We initially developed 11 survey items pertaining to COVID-19–related internet use. Respondents were asked to indicate the extent to which they used the internet for various activities in the past month using a 5-point scale (“not” to “multiple times a day”) as an ordinal-level measure. Principal component analysis with varimax rotation was used to determine two underlying usage clusters, one related to information and one to communication. Factor loadings were employed at 0.4 and above for each item [33]. In total, 8 items (3 for information and 5 for communication) were retained in a two-factor structure with eigenvalues over 1.0, together accounting for 76% of the total variance.

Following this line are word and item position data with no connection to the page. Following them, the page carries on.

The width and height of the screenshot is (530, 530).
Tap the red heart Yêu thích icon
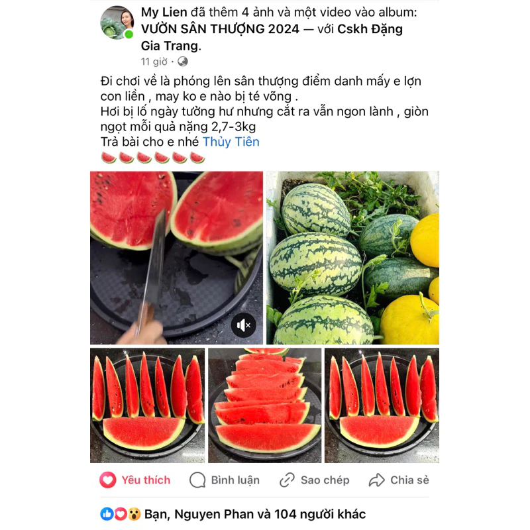click(108, 480)
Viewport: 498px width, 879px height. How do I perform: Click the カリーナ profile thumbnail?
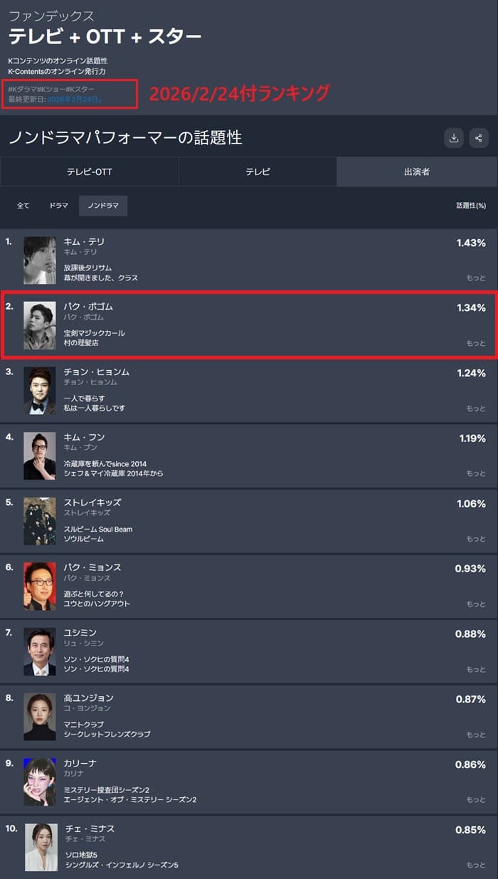40,782
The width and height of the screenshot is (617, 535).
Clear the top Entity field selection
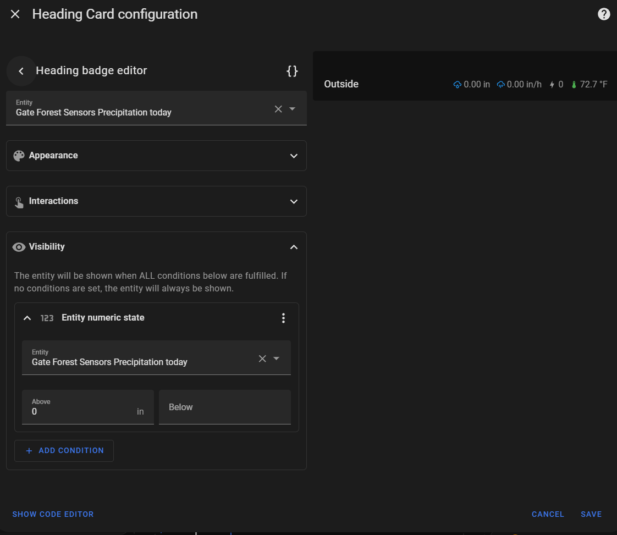pyautogui.click(x=278, y=109)
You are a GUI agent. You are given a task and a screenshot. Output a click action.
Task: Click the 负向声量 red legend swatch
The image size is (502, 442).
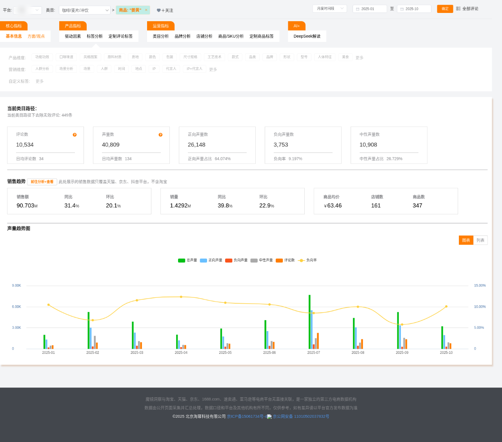229,261
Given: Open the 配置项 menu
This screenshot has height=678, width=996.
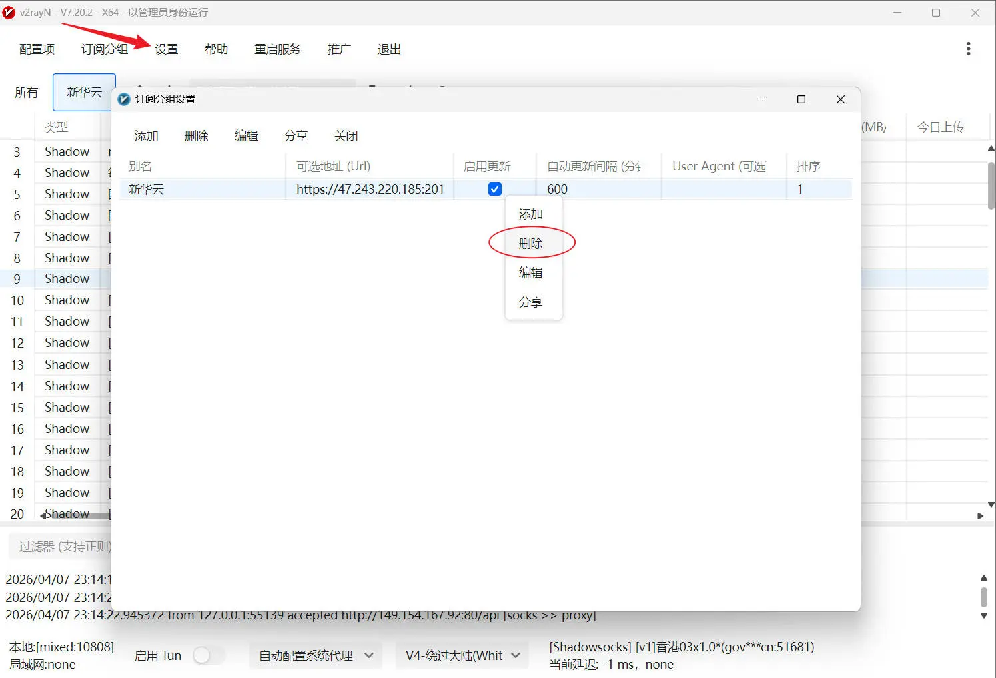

For COVID-19-related information and communication internet outcomes, we developed 14 items mapped onto the use items. A 5-point agreement scale as an ordinal level measure was used. Principal component analysis with varimax rotation resulted in a structure that matched the conceptual definition of information outcomes (4 items) and communication outcomes (4 items). The two factors showed eigenvalues over 1.0 and explained 65% of the variance.

Gender was included as a dichotomous variable, and age was directly asked (mean 50.2, SD 17.0).

Personality was measured with the Quick Big Five personality questionnaire [34], which consists of 30 adjectives reflecting a valid and reliable measure of the Big Five traits. Participants were asked to rate the extent to which a particular adjective applied to them on a 7-point scale, ranging from completely untrue to completely true. The Cronbach α values for the five traits were .89 for agreeableness, .88 for neuroticism, .88 for conscientiousness, .87 for introversion, and .81 for openness.

Physical health, mental health, and health perception were measured with the Dutch version of the Medical Outcomes Study (MOS) Short-Form General Health Survey (SF-20) [35]. This instrument enables respondents to assess their general health and generates composite summary scores representing different types of health. We normalized the scales, with higher scores representing better functioning. Physical health was measured with 5 items (2-point scale; α=.89; mean 1.75, SD 0.34), mental health with 5 items (5-point scale; α=.85; mean 3.65, SD 0.77), and health perception with 5 items (5-point scale; α=.86; mean 3.39, SD 0.85).

To measure traditional literacy, we used the validated 11-item Diagnostic Illiteracy Scale [36]. Sample items included “I have difficulties with reading and understanding information from my municipality” and “I find it difficult to read and understand my telephone bill.” A 5-point agreement scale was used. Scores on the scale exhibited high internal consistency. Items were recoded so that higher scores corresponded with higher levels of literacy (α=.94; mean 4.33, SD 0.71).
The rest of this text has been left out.